Reproduce the listing below line for line, changing nothing.

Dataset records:
::::::

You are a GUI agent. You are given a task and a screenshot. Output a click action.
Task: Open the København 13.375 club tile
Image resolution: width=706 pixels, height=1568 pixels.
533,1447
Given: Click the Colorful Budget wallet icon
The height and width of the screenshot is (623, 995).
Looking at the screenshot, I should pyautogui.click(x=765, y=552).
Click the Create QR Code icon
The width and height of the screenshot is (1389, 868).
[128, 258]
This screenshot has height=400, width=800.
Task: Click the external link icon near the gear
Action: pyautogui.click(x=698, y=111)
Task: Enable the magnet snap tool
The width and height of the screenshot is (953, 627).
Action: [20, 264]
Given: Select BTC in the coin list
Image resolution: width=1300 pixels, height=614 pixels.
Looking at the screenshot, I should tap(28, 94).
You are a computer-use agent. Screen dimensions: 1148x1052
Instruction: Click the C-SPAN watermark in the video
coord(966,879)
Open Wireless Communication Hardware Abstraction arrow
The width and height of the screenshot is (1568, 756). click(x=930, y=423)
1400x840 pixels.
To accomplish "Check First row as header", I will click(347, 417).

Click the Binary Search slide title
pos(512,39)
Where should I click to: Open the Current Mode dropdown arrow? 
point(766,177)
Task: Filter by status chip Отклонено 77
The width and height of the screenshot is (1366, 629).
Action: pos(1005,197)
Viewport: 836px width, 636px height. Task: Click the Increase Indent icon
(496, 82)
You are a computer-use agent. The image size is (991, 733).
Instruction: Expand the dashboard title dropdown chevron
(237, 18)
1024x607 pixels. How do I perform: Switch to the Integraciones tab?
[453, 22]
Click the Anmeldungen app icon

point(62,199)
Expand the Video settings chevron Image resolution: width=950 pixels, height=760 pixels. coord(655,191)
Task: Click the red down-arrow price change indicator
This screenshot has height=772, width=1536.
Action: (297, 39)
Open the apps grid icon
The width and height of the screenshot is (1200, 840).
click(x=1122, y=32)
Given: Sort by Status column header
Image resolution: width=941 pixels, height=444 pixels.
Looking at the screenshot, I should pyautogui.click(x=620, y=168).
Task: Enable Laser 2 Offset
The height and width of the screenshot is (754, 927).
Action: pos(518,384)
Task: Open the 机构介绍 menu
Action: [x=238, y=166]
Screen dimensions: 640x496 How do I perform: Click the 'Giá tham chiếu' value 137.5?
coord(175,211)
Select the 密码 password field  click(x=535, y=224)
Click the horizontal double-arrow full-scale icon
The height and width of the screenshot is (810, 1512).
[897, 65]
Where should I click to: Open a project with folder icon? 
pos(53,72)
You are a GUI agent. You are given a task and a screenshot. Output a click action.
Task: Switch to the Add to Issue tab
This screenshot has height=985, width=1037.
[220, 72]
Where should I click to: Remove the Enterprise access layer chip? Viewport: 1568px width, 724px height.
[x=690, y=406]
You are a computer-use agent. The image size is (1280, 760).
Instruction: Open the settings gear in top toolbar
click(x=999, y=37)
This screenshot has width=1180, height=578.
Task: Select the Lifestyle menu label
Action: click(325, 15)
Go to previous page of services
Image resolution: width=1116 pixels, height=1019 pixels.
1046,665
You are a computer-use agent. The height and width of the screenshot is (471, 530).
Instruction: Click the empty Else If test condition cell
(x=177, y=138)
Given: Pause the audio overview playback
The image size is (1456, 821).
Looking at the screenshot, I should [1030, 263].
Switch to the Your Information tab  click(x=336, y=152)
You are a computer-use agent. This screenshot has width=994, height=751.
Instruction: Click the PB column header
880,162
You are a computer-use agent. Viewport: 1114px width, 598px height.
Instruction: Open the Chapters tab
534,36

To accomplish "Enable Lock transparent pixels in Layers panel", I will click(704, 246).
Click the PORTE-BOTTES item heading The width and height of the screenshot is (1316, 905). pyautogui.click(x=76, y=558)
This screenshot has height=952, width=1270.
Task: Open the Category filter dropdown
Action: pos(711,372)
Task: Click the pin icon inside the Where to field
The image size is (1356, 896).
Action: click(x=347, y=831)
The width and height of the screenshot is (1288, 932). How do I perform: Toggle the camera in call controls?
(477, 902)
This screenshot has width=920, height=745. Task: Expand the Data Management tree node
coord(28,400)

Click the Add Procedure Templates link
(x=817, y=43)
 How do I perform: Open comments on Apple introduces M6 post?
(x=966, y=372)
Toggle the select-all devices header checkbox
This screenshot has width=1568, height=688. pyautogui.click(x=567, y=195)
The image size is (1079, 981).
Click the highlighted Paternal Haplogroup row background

::::::

◆ **Answer for the task**:
You are a GUI agent. You are given a task and a screenshot. Output a click action.
Task: Open the København 13.375 club tile
Image resolution: width=706 pixels, height=1568 pixels.
533,1447
Given: Click the Colorful Budget wallet icon
The height and width of the screenshot is (623, 995).
Looking at the screenshot, I should pyautogui.click(x=765, y=552).
Click the Create QR Code icon
The width and height of the screenshot is (1389, 868).
[128, 258]
This screenshot has height=400, width=800.
Task: Click the external link icon near the gear
Action: pyautogui.click(x=698, y=111)
Task: Enable the magnet snap tool
The width and height of the screenshot is (953, 627).
Action: [20, 264]
Given: Select BTC in the coin list
Image resolution: width=1300 pixels, height=614 pixels.
Looking at the screenshot, I should tap(28, 94).
You are a computer-use agent. Screen dimensions: 1148x1052
Instruction: Click the C-SPAN watermark in the video
coord(966,879)
Open Wireless Communication Hardware Abstraction arrow
The width and height of the screenshot is (1568, 756). click(x=930, y=423)
1400x840 pixels.
To accomplish "Check First row as header", I will click(347, 417).

Click the Binary Search slide title
pos(512,39)
Where should I click to: Open the Current Mode dropdown arrow? 
point(766,177)
Task: Filter by status chip Отклонено 77
The width and height of the screenshot is (1366, 629).
Action: pos(1005,197)
Viewport: 836px width, 636px height. Task: Click the Increase Indent icon
(496, 82)
You are a computer-use agent. The image size is (991, 733).
Instruction: Expand the dashboard title dropdown chevron
(237, 18)
1024x607 pixels. How do I perform: Switch to the Integraciones tab?
[453, 22]
Click the Anmeldungen app icon

point(62,199)
Expand the Video settings chevron Image resolution: width=950 pixels, height=760 pixels. coord(655,191)
Task: Click the red down-arrow price change indicator
This screenshot has height=772, width=1536.
Action: (297, 39)
Open the apps grid icon
The width and height of the screenshot is (1200, 840).
click(x=1122, y=32)
Given: Sort by Status column header
Image resolution: width=941 pixels, height=444 pixels.
Looking at the screenshot, I should pyautogui.click(x=620, y=168).
Task: Enable Laser 2 Offset
The height and width of the screenshot is (754, 927).
Action: pos(518,384)
Task: Open the 机构介绍 menu
Action: [x=238, y=166]
Screen dimensions: 640x496 How do I perform: Click the 'Giá tham chiếu' value 137.5?
coord(175,211)
Select the 密码 password field  click(x=535, y=224)
Click the horizontal double-arrow full-scale icon
The height and width of the screenshot is (810, 1512).
[897, 65]
Where should I click to: Open a project with folder icon? 
pos(53,72)
You are a GUI agent. You are given a task and a screenshot. Output a click action.
Task: Switch to the Add to Issue tab
This screenshot has height=985, width=1037.
[220, 72]
Where should I click to: Remove the Enterprise access layer chip? Viewport: 1568px width, 724px height.
[x=690, y=406]
You are a computer-use agent. The image size is (1280, 760).
Instruction: Open the settings gear in top toolbar
click(x=999, y=37)
This screenshot has width=1180, height=578.
Task: Select the Lifestyle menu label
Action: click(325, 15)
Go to previous page of services
Image resolution: width=1116 pixels, height=1019 pixels.
1046,665
You are a computer-use agent. The height and width of the screenshot is (471, 530).
Instruction: Click the empty Else If test condition cell
(x=177, y=138)
Given: Pause the audio overview playback
The image size is (1456, 821).
Looking at the screenshot, I should [1030, 263].
Switch to the Your Information tab  click(x=336, y=152)
You are a computer-use agent. This screenshot has width=994, height=751.
Instruction: Click the PB column header
880,162
You are a computer-use agent. Viewport: 1114px width, 598px height.
Instruction: Open the Chapters tab
534,36

To accomplish "Enable Lock transparent pixels in Layers panel", I will click(704, 246).
Click the PORTE-BOTTES item heading The width and height of the screenshot is (1316, 905). pyautogui.click(x=76, y=558)
This screenshot has height=952, width=1270.
Task: Open the Category filter dropdown
Action: pos(711,372)
Task: Click the pin icon inside the Where to field
The image size is (1356, 896).
Action: click(x=347, y=831)
The width and height of the screenshot is (1288, 932). How do I perform: Toggle the camera in call controls?
(477, 902)
This screenshot has width=920, height=745. Task: Expand the Data Management tree node
coord(28,400)

Click the Add Procedure Templates link
(x=817, y=43)
 How do I perform: Open comments on Apple introduces M6 post?
(x=966, y=372)
Toggle the select-all devices header checkbox
This screenshot has width=1568, height=688. pyautogui.click(x=567, y=195)
The image size is (1079, 981).
Click the highlighted Paternal Haplogroup row background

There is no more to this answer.